95 Deuxièmement, les pièces nos 1 à 3 et 6 du dossier de preuves initial font état, de manière générale et sans aucune autre précision, du fait que les membres de la famille de M. Tokarev ont tiré profit des liens de ce dernier avec M. Poutine ou du gouvernement russe et la pièce no 12 de ce dossier, dont le contenu intégral est repris à l’annexe B.5 du mémoire en défense, indique de façon générale que les membres de la famille de M. Tokarev ont accru leur richesse et possèdent des biens immobiliers
de valeur en Europe.
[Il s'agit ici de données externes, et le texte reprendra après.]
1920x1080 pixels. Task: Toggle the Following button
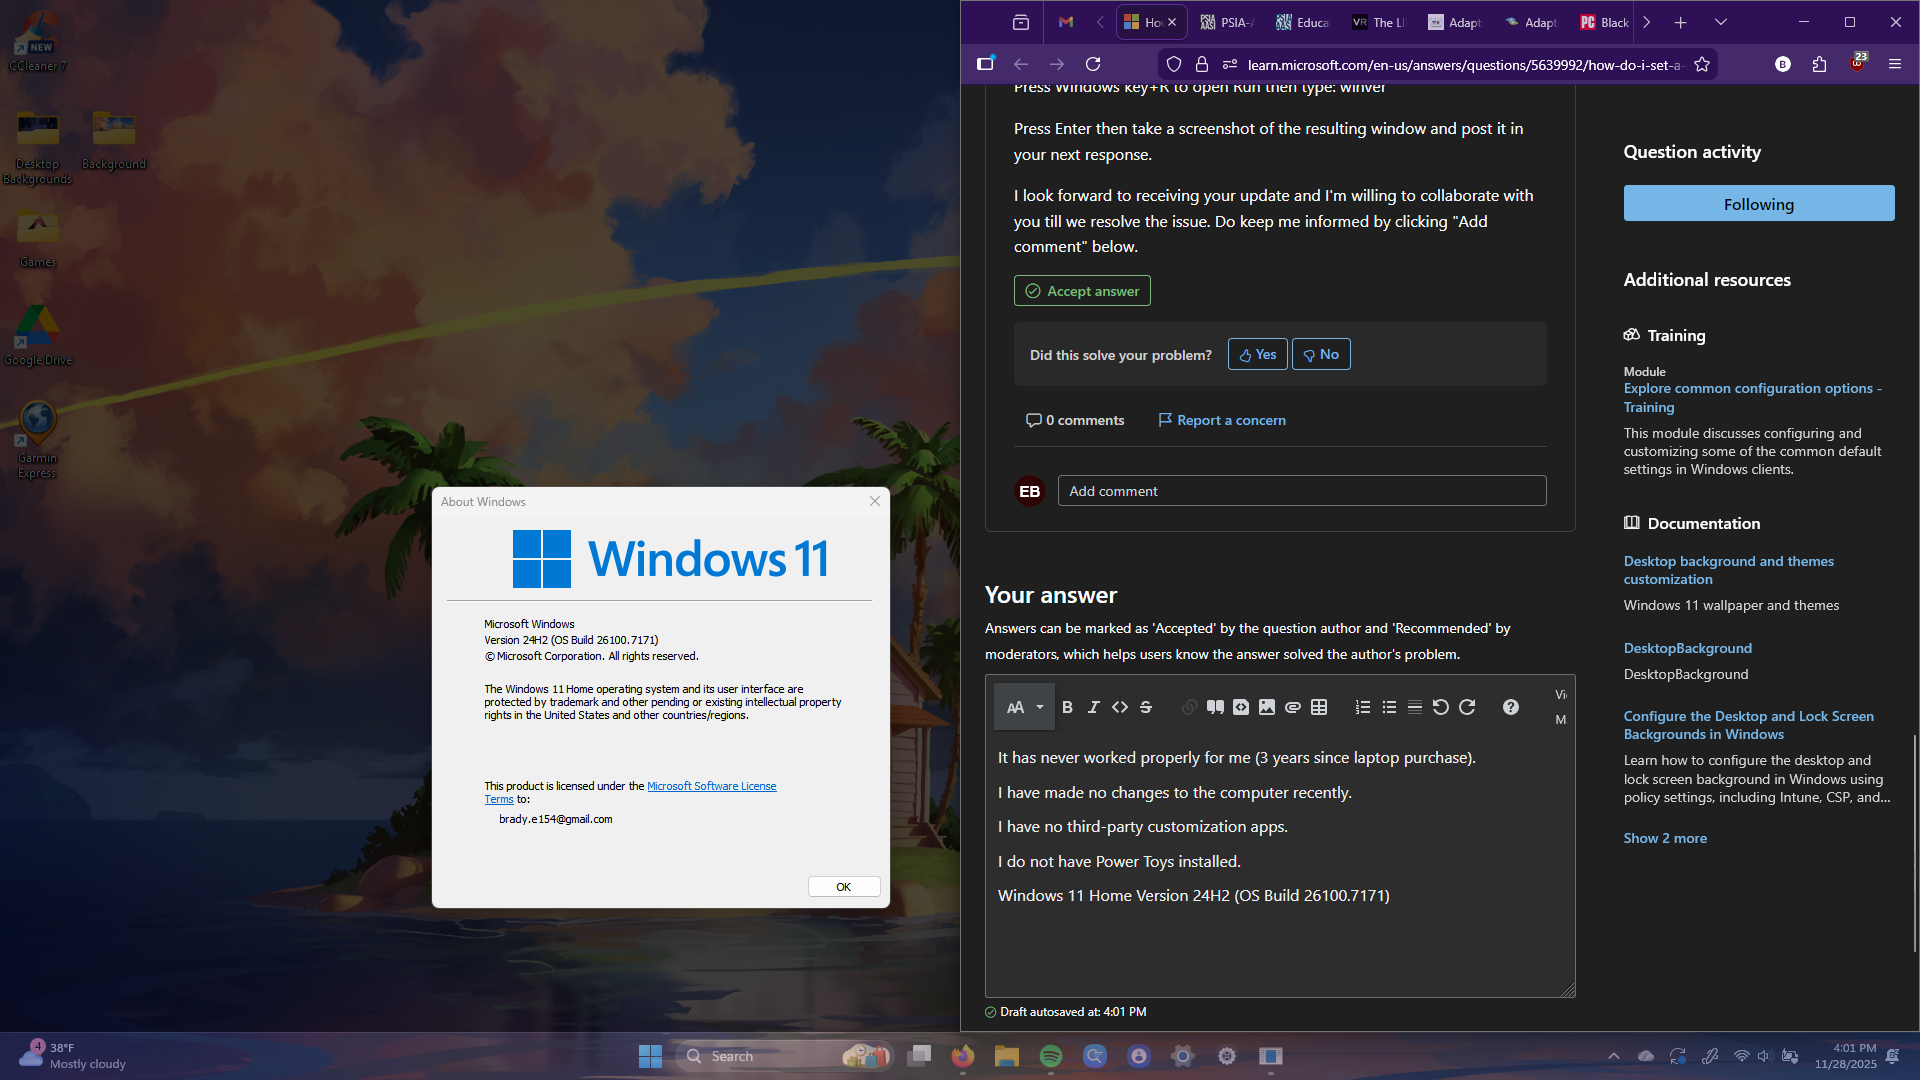tap(1758, 204)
Or, ainsi que le relève la requérante, les pièces nos 1 et 3 du dossier de preuves initial, lesquelles reprennent en substance le contenu d’un communiqué de presse du département du Trésor des États-Unis d’Amérique (pièce no 2), ne contiennent pas d’informations précises et concrètes démontrant que les biens immobiliers de la requérante seraient liés à M. Tokarev, en particulier au moment de l’adoption des actes de maintien de septembre 2022. De même, il a déjà été constaté
que la pièce no 6 du dossier de preuves initial ne contenait pas d’élément permettant d’établir ce lien au moment de l’adoption desdits actes (voir point 89 ci-dessus). Quant à la pièce no 12, dont le contenu est intégralement repris à l’annexe B.5 du mémoire en défense, il y a lieu de relever que les informations qu’elle contient sont sensiblement analogues à celles figurant dans la pièce no 15 du dossier de preuves initial. Par conséquent, pour les mêmes raisons que celles exposées au point 90
ci-dessus, la pièce no 12 du dossier de preuves initial ne contient pas d’éléments susceptibles d’établir un lien entre le patrimoine immobilier de la requérante et M. Tokarev au moment de l’adoption des actes de maintien de septembre 2022.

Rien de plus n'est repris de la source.